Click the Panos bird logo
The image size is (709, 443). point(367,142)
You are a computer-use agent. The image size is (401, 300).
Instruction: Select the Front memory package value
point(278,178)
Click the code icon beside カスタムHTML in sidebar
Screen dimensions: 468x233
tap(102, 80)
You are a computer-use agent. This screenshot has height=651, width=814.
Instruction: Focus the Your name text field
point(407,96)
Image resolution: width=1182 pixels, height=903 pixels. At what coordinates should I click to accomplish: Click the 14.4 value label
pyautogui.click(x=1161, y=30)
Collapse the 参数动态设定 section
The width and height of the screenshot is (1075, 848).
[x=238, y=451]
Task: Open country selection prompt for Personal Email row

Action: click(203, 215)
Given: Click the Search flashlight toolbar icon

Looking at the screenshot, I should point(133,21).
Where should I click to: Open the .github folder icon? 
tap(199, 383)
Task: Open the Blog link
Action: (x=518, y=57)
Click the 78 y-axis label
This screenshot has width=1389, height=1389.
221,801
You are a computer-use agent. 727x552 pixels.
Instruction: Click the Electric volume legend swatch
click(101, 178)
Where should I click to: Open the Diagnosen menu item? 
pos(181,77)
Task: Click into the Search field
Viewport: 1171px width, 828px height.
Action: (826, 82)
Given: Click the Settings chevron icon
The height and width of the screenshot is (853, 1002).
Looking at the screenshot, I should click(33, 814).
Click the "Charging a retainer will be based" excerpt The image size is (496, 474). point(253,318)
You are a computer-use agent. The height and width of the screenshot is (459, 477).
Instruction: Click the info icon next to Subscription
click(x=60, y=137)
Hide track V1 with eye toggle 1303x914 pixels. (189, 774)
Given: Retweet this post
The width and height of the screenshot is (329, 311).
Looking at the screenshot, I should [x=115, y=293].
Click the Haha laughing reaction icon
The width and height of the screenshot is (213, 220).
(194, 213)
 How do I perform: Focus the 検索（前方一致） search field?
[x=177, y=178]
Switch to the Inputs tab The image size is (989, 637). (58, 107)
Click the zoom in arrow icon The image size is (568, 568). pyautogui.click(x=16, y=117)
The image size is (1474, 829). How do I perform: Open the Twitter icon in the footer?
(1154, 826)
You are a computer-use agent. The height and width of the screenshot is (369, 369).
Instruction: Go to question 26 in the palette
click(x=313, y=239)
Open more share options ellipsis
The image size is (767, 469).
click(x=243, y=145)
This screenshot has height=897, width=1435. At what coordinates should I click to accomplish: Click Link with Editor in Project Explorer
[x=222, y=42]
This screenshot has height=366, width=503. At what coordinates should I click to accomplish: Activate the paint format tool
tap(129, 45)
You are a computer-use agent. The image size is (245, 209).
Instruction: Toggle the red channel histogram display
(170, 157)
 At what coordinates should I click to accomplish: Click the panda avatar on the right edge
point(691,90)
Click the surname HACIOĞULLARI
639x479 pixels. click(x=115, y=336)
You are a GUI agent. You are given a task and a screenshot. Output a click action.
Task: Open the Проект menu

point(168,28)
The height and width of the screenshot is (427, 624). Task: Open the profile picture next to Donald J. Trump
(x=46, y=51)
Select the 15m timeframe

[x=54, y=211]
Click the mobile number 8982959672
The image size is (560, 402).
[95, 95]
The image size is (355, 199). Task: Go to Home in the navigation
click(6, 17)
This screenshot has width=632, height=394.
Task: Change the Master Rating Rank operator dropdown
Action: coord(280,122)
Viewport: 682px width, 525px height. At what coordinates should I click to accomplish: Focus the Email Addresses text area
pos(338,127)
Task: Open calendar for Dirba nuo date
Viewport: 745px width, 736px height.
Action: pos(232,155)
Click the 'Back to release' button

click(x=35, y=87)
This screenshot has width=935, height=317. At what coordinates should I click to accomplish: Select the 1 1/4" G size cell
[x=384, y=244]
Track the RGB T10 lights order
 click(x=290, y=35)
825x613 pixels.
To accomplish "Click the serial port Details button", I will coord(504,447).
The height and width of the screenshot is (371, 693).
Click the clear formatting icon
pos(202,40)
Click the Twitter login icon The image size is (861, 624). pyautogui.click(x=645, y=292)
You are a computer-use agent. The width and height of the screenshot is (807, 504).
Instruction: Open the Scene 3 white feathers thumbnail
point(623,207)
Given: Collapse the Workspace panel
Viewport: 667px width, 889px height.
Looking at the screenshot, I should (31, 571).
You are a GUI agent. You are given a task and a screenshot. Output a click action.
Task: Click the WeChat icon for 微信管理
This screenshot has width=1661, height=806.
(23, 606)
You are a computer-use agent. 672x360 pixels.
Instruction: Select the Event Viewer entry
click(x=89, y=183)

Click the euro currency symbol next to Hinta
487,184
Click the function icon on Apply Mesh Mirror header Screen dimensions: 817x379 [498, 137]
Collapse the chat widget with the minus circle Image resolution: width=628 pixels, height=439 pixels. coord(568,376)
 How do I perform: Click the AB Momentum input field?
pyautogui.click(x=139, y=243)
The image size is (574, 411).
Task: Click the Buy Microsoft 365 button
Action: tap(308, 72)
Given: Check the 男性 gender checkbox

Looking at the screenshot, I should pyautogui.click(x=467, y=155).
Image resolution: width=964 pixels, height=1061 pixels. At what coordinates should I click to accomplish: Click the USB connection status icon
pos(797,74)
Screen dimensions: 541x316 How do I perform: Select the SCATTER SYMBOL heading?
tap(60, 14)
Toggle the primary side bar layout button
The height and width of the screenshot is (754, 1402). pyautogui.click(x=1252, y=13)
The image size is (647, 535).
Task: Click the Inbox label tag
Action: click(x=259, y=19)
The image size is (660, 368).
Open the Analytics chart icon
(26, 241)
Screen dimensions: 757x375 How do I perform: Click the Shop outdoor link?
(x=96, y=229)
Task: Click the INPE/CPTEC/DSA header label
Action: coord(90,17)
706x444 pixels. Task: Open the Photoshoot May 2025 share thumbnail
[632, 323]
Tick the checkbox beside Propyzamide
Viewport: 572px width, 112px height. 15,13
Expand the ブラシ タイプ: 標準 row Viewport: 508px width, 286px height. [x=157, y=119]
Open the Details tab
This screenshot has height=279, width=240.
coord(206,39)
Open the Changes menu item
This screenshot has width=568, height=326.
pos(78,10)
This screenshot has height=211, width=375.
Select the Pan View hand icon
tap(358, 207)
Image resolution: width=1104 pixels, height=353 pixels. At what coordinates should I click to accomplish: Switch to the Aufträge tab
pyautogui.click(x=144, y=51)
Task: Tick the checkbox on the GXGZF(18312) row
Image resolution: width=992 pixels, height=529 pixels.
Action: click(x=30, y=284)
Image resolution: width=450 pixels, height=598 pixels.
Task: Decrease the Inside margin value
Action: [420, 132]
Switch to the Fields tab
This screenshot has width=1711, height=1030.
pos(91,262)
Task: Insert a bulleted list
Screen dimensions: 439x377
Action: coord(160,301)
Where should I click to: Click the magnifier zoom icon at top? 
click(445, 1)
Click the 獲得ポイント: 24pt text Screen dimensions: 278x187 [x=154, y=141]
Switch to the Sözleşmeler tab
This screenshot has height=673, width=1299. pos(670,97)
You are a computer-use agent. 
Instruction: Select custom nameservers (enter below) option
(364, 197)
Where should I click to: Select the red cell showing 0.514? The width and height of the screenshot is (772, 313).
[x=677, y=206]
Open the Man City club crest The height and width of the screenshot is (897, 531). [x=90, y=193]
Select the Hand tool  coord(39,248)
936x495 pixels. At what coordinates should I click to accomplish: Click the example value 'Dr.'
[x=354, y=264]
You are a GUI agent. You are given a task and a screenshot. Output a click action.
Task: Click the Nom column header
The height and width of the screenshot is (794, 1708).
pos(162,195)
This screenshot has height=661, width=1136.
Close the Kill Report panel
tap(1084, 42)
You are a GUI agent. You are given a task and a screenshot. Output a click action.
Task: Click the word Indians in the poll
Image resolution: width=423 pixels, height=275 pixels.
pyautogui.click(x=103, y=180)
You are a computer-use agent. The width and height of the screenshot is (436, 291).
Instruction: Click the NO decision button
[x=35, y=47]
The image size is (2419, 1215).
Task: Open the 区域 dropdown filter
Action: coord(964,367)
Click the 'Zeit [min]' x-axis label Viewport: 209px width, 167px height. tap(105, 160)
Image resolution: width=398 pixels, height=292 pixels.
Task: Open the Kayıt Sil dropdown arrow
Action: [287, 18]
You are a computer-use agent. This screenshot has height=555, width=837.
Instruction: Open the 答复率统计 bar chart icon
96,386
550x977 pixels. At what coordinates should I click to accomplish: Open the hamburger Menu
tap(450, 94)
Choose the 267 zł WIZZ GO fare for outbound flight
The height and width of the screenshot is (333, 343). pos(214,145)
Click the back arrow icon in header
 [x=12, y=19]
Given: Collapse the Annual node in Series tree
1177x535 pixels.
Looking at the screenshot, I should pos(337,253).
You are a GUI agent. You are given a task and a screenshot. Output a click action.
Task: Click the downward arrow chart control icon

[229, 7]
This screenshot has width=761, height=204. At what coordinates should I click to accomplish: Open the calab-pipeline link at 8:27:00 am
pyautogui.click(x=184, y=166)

****

Required work
The listing above holds a line with "Image resolution: width=964" and a line with "Open the Details tab". Print the stretch from the first through the second, exactly and alone.

The answer
Image resolution: width=964 pixels, height=1061 pixels. At what coordinates should I click to accomplish: Click the USB connection status icon
pos(797,74)
Screen dimensions: 541x316 How do I perform: Select the SCATTER SYMBOL heading?
tap(60, 14)
Toggle the primary side bar layout button
The height and width of the screenshot is (754, 1402). pyautogui.click(x=1252, y=13)
The image size is (647, 535).
Task: Click the Inbox label tag
Action: click(x=259, y=19)
The image size is (660, 368).
Open the Analytics chart icon
(26, 241)
Screen dimensions: 757x375 How do I perform: Click the Shop outdoor link?
(x=96, y=229)
Task: Click the INPE/CPTEC/DSA header label
Action: coord(90,17)
706x444 pixels. Task: Open the Photoshoot May 2025 share thumbnail
[632, 323]
Tick the checkbox beside Propyzamide
Viewport: 572px width, 112px height. 15,13
Expand the ブラシ タイプ: 標準 row Viewport: 508px width, 286px height. [x=157, y=119]
Open the Details tab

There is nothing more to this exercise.